American politician (1891–1961)

Philip Matthew Donnelly (March 6, 1891 – September 12, 1961) was an American politician who served as the 41st and 43rd governor of Missouri. He was a member of the Democratic Party. Donnelly and Kit Bond are the only Missouri governors to serve two non-consecutive terms.

==Personal history==
Donnelly was born in Lebanon, Missouri, in 1891, the son of Phil and Margaret (Halloran) Donnelly. Following his graduation from Lebanon High School in 1909, Donnelly attended Saint Louis University, earning a law degree in 1913. Donnelly returned to Lebanon and entered private practice with J.W. Farris. In 1915, he married Miss Juanita McFadden. They had one son, David, who himself later became an attorney and joined his father's law practice.

==Political history==
Soon after his passing of the Missouri Bar and return to Lebanon, Donnelly expressed an interest in politics. His first office was that of Lebanon's city attorney, followed by election to one term as Laclede County prosecutor. Donnelly entered state politics in 1922 by being elected state representative for the Laclede County area. After one term in the Missouri House of Representatives, he was elected to the Missouri Senate in 1924 and remained there for the next twenty years.

+-------+

What to do:
**A)** Check each statement against the passage on Philip Donnelly and mark it yes or no, quoting the words of the passage that settle it. (i) Donnelly earned a law degree from Saint Louis University in 1913. (ii) Donnelly served in the Missouri Senate for ten years. (iii) Donnelly's first office was Laclede County prosecutor.
**B)** Transcribe the part of the rows that opens with the line containing "Task: Expand the" and runs to the end of the rows, both ends included, omitting any pictures.

+-------+

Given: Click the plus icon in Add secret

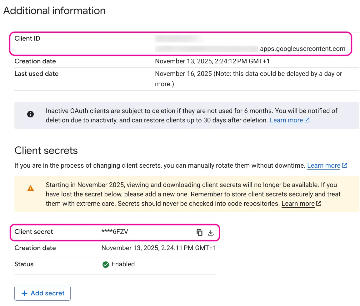Looking at the screenshot, I should click(25, 293).
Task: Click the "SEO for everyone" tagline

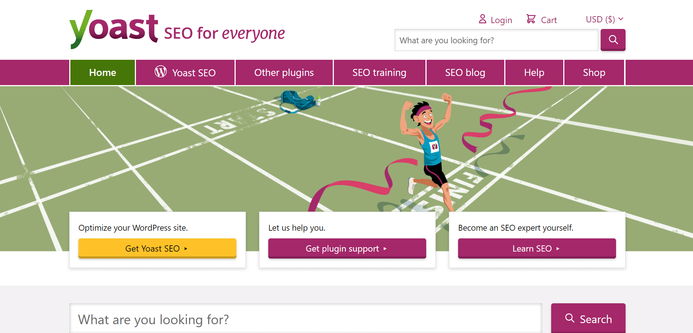Action: [224, 34]
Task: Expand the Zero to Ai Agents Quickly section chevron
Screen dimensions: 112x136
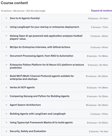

+-------+

Task-by-task outputs:
**A)**
(i) Yes: "Donnelly attended Saint Louis University, earning a law degree in 1913."
(ii) No: "he was elected to the Missouri Senate in 1924 and remained there for the next twenty years."
(iii) No: "His first office was that of Lebanon's city attorney"

**B)**
Task: Expand the Zero to Ai Agents Quickly section chevron
Screen dimensions: 112x136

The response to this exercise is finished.